Most DRAM are made on 12+nm -- doesn't require EUVs and China has plenty of DUVs.
Sure, the US doesn't "dominate" or even control the lithography industry.
That's not true. ASML was directly prohibited by USA to sell modern lithography to China, and I've seen some reports that spare parts for the older tech is also banned.
ASML was directly prohibited to sell any lithography to Russia since USSR times.
So, on papers it's an independent company in a foreign country, in reality it can't sell its products to anyone USA doesn't like.
The same situation with Japan, that on paper is an independent country, but in reality it's still occupied by USA and have no right to make decisions in multiple sensitive areas.
not true. The US gov't has control over 1/3 of ASML supply-chain in US, which includes key components such as light-source, software, etc. The US has no such control over the Japanese lithography makers -- they don't depend on US suppliers. The US gov't instead has to negotiate the Japanese to issue their own export control. The Japanese competitors were never invited to license EUV from the US gov't in the early 1990's.
ASML was directly prohibited to sell any lithography to Russia since USSR times.
ASML was founded in 1984 and their first commercial product PAS 5500 was released in 1991 -- that's when the Soviet empire collapsed.
Further, in Q4 2025, China was ASML's largest customer with 35% of all systems sales going to China.
As it stands, there's no way AI is becoming cheap enough to run at scale for millions of users, across billions of prompts, without the prices going up at least 10x of what they are currently.
The models themselves are becoming more and more memory hungry as they continue iterating. The approx $20 a consumer pays per month towards a subscription like ChatGPT puts OpenAI in the red with that particular customer before they've rattled off 10 prompts.
Right now, everything is VC subsidized. It's the same deal for companies too. They will not be seeing their hiring costs reduce once these investor subsidies go away. If they're paying $1000 a month for a subscription, they'll end up paying $10,000. If they're paying $100k, it'll become a million.
Unless AI becomes drastically more lightweight (unlikely) or hardware becomes exponentially more powerful and efficient (impossible), the cost of AI is about to go up very soon.
I agree, but there's also an aspect of the military usage. AI is a "double purpose" tech, and significant investments by USA government and military corps are to get an edge in this area.
I'm not under the impression of "AI bad, AI expensive, therefore AI go bust".
I see positives with AI, I see negatives. FWIW, AI is here to stay in some capacity or the other, and what that will look like is only after we get past the current bubble. I definitely agree with you that military and armed forces around the world are rapidly arming themselves with this to get an edge on tomorrow's battlefield.

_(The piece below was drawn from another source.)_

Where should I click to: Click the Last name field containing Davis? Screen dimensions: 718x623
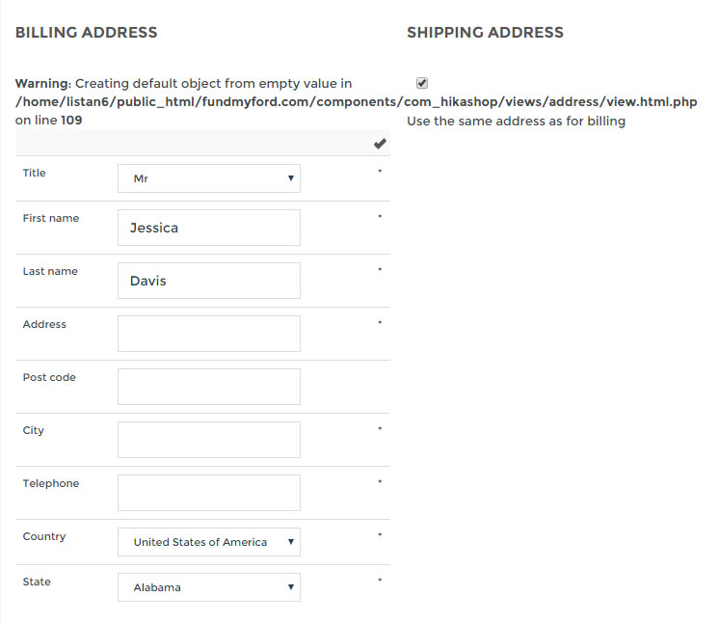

But I think the strength in military applications lies partly with local AI, wherein the models don't have to phone back to a data center to make real-time tactical decisions on whether to take out a target, move, or do recon and mark the target for some heavier firepower, phone home about new information at a location, etc.
My only prediction is that consumers and companies alike are about to get a nasty awakening once the VC money dries up and companies like OAI and Anthropic raise their prices to show us what it really costs to use these models. Same for the thousands of AI companies that have popped up being just a wrapper around existing models.
But I think the strength in military applications lies partly with local AI, wherein the models don't have to phone back to a data center to make real-time tactical decisions on whether to take out a target, move, or do recon and mark the target for some heavier firepower, phone home about new information at a location, etc.
Look at what they're doing with Starlink. Under the disguise of a civilian usage, it's used all over the globe to communicate with drones, and not only for reconnaissance.
But so far the military usage is in global control over logistics, troop movements etc, that was previously very hard to track as it required too many people to look at satellites data. The more datacenters they have, the better their capacity to track anything around the globe with minimal delays.
My only prediction is that consumers and companies alike are about to get a nasty awakening once the VC money dries up and companies like OAI and Anthropic raise their prices to show us what it really costs to use these models. Same for the thousands of AI companies that have popped up being just a wrapper around existing models.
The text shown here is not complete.